Professor David Atkinson — who trains medical students and GPs in Western Australia's Kimberley region — said the broader Australian community needed to be persuaded that lifting current lockdown restrictions was "not an option".

"I have great sympathy for those in lockdown, but opening up any time soon [would be a] disaster," he said.

"It's a very risky environment for rural areas if there are cases coming in."

Julie said lockdowns represented a failure of public policy and people in Australia's major cities were "right to be annoyed" by them.

She said Australia's COVID-19 contagion strategy needed to go beyond vaccinations and lockdowns and include the introduction of HEPA (high-efficiency particulate absorbing) filters in schools and hospitals to prevent airborne transmission of the virus.

"Trying to fix [COVID-19] without fixing the air we breathe, is like trying to fix cholera without fixing the sewage system," she said.

Telehealth cutbacks bite

Dr Agostino said he was frustrated the federal government had recently cut back on telehealth subsidies, given the ongoing pressure the pandemic was putting on people's mental health.
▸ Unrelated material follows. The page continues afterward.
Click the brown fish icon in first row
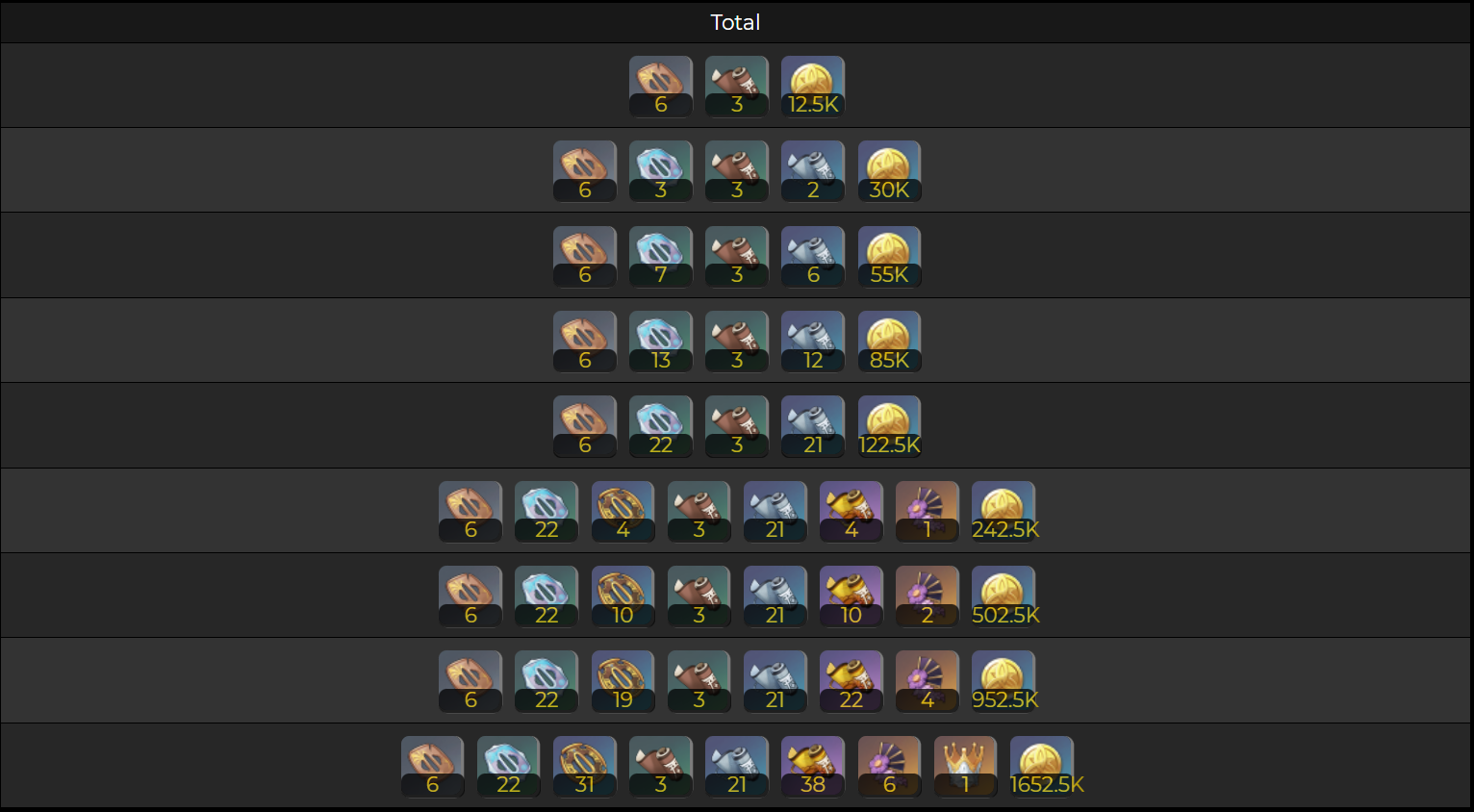 [x=737, y=87]
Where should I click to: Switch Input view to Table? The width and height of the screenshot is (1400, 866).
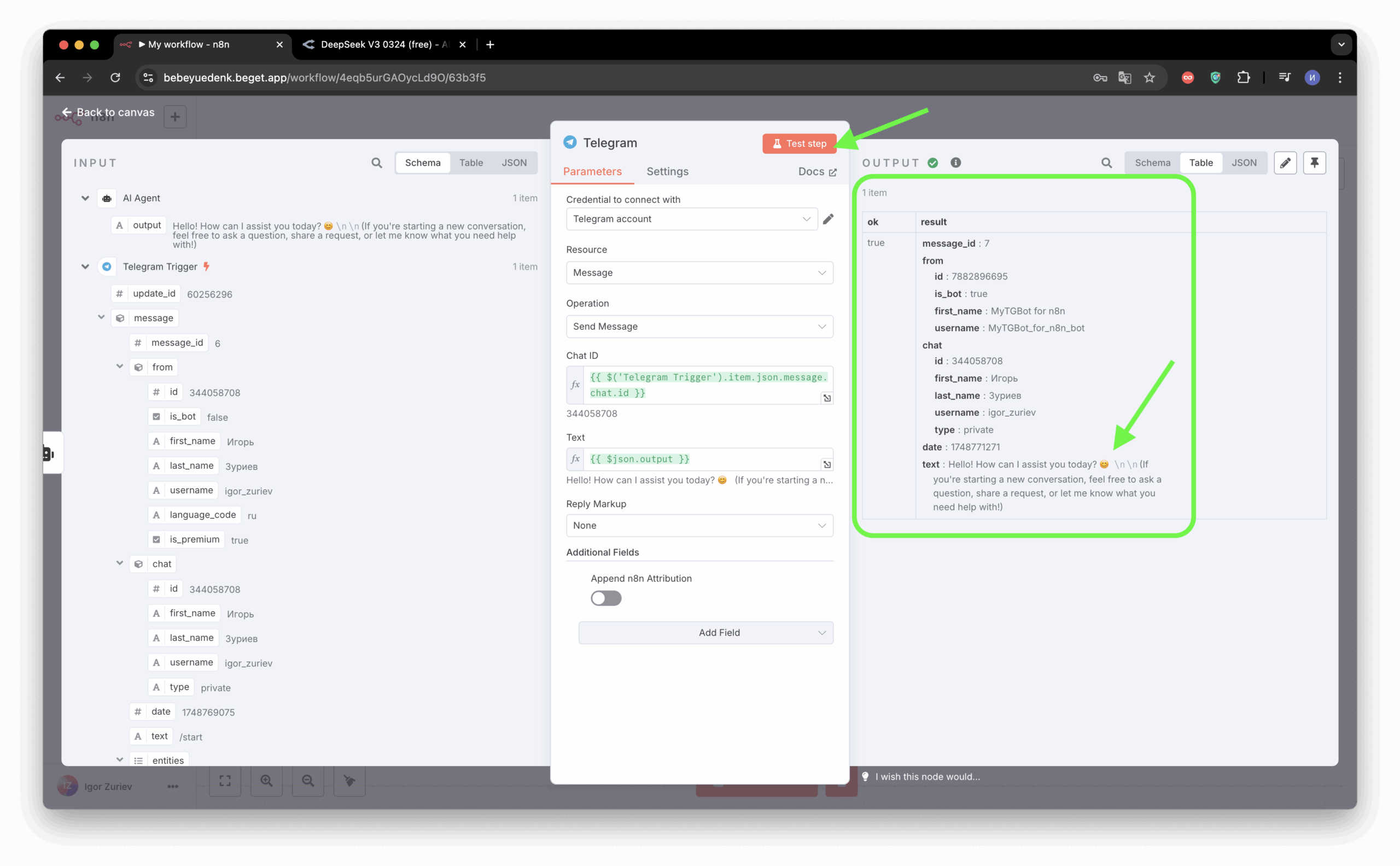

He said long consultations could now only be claimed if they were done via video, not telephone, which was "beyond" hard in remote areas.

"Accessing video is just really hard because of costs or connectivity," he said.

"We need long consults. We need to be able to do things like mental health care plans for new patients."

Dr Agostino said the government recently reintroduced a small concession for people speaking by phone to their GPs, but only in COVID-19 hotspots.

In a statement, the federal Health Department said the changes to telehealth were "informed by Medicare data and expert advice".

However, it argued, "certain" mental health treatment services — including longer consultations delivered by telephone — had been retained.